The amount at stake, $18.4 million, normally would not be enough to force a company into receivership, said spokesman Bill Ripple of the Office of the Insurance Commissioner. But given the financial turmoil surrounding Metropolitan, he said, the office decided receivership would be prudent.

"Obviously we've got concerns," Ripple said. "There's a lot that's been going on over there."

Western President Dale Whitney called the receivership a step along the road to rehabilitation.

"This restructuring will help us achieve separation from our parent company while we continue to conduct business," Whitney said in a statement. "We are confident Western United will emerge from receivership as a healthy and strong company."

Western has been under state supervision since late December, meaning executives needed approval from the commissioner's office to buy or sell real estate, hire people, transfer assets to or from other Metropolitan affiliates, or undertake other financial transactions.

But with chief deputy receiver Wayne Metcalf now directly running Western, Ripple said, "this gives us more control."

Both Western and Metropolitan are based in Spokane.

Besides operating Western, Metcalf's job will be to straighten out company finances and represent the interests of its estimated 35,000 policy-holders as Metropolitan struggles to right itself.

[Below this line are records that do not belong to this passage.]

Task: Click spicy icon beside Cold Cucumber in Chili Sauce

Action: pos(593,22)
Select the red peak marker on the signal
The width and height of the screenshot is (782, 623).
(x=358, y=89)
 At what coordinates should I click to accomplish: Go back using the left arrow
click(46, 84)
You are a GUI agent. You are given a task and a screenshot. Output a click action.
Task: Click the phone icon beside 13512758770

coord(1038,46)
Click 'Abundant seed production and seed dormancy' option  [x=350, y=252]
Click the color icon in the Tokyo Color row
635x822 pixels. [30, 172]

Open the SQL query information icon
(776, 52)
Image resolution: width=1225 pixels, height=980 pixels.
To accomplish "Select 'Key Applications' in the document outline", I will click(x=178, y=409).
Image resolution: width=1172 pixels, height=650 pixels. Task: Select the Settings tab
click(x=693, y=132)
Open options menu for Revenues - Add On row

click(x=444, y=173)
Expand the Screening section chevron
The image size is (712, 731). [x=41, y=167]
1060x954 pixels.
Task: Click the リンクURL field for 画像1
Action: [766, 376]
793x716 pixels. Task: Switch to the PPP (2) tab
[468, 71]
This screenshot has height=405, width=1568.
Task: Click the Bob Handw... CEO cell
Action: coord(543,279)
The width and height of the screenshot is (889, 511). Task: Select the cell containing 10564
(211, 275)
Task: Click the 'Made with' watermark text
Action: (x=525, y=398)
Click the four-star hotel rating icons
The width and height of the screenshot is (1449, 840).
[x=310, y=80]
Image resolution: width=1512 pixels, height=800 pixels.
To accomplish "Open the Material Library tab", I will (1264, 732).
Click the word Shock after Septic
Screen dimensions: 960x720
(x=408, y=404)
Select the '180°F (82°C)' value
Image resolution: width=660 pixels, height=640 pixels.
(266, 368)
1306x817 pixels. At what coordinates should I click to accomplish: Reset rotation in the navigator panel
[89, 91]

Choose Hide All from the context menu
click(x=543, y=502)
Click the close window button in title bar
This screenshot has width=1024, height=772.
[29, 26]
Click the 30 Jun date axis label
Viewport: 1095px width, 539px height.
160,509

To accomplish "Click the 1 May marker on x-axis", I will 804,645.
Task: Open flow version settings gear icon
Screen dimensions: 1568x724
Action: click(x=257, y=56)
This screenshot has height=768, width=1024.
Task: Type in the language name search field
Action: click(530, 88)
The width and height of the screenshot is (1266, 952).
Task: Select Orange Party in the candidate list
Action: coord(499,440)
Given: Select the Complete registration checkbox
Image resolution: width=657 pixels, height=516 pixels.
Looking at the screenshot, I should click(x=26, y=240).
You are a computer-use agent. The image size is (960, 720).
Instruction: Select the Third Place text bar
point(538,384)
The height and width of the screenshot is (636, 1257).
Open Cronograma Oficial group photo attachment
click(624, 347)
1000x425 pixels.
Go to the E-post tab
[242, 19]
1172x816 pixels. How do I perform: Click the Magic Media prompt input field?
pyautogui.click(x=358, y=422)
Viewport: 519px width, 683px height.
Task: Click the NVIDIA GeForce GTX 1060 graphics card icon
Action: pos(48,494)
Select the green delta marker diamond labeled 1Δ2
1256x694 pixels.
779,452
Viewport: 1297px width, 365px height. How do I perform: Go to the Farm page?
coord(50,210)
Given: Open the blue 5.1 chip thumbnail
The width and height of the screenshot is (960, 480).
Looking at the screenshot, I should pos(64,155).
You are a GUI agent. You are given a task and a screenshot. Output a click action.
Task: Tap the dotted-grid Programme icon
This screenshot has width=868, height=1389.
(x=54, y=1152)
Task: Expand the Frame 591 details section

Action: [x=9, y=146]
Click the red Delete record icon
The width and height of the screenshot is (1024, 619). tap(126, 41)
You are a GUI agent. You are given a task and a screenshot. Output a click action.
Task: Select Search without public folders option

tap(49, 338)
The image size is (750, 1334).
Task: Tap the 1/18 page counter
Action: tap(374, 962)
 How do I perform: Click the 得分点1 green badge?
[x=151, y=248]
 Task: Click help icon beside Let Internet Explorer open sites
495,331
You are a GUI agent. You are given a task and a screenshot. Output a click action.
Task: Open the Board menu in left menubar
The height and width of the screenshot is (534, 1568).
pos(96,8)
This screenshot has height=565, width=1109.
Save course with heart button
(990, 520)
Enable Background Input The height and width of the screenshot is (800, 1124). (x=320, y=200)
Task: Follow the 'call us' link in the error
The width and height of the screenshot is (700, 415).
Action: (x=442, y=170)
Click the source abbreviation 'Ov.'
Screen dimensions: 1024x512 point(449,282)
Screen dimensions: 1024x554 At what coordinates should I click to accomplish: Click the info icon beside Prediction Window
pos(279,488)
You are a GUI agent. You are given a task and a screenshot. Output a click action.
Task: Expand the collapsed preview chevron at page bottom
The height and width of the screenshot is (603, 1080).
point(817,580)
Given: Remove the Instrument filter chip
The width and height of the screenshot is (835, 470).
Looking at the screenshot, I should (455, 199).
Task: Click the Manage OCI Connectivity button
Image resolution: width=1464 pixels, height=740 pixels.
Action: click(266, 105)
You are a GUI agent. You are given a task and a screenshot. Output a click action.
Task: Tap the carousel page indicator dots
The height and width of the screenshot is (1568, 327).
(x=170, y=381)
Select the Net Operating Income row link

With $1.73 billion in assets, Western is the biggest of the Metropolitan complex's many subsidiaries, and the third-largest insurer headquartered in Washington state, although the great bulk of its business comes from selling annuities rather than insurance policies.

As of Dec. 31, Western had nearly $1.3 billion in annuities outstanding, compared with $60.1 million in life insurance.

Yesterday's move was, in part, designed to assure Western policy-holders that regulators were working to preserve the assets that underpin their investments.

Metropolitan and its sister company, Summit Securities, filed for bankruptcy protection Feb. 4. Until recently the controlling shareholder of both companies was C. Paul Sandifur Jr., the son of Metropolitan's founder. Sandifur resigned as chairman and chief executive on Jan. 27; his ownership, as well as small stakes held by other Sandifur family members, likely will be wiped out in the bankruptcy.

The companies plan to work out a restructuring plan that would combine their remaining operating subsidiaries mainly Western, two smaller insurers and a property-management firm under a single corporate umbrella.

However, the Western receivership could complicate the restructuring.

While the insurance commissioner's job is to protect Western's policy-holders, the bankruptcy process is geared toward maximizing payment to Metropolitan's and Summit's creditors primarily the thousands who bought those company's unsecured notes. The interests of the policy-holders and the creditors don't necessarily coincide.

The two smaller insurers, Idaho-based Old Standard Life Insurance and Old West Annuity & Life of Arizona, also have been under supervision by their respective state insurance departments since December. None of the insurance subsidiaries has filed for bankruptcy.

There was no opposition to the receivership order from Thurston County court. In a Jan. 13 resolution, Western's board agreed not to contest any receivership application by the insurance commissioner's office.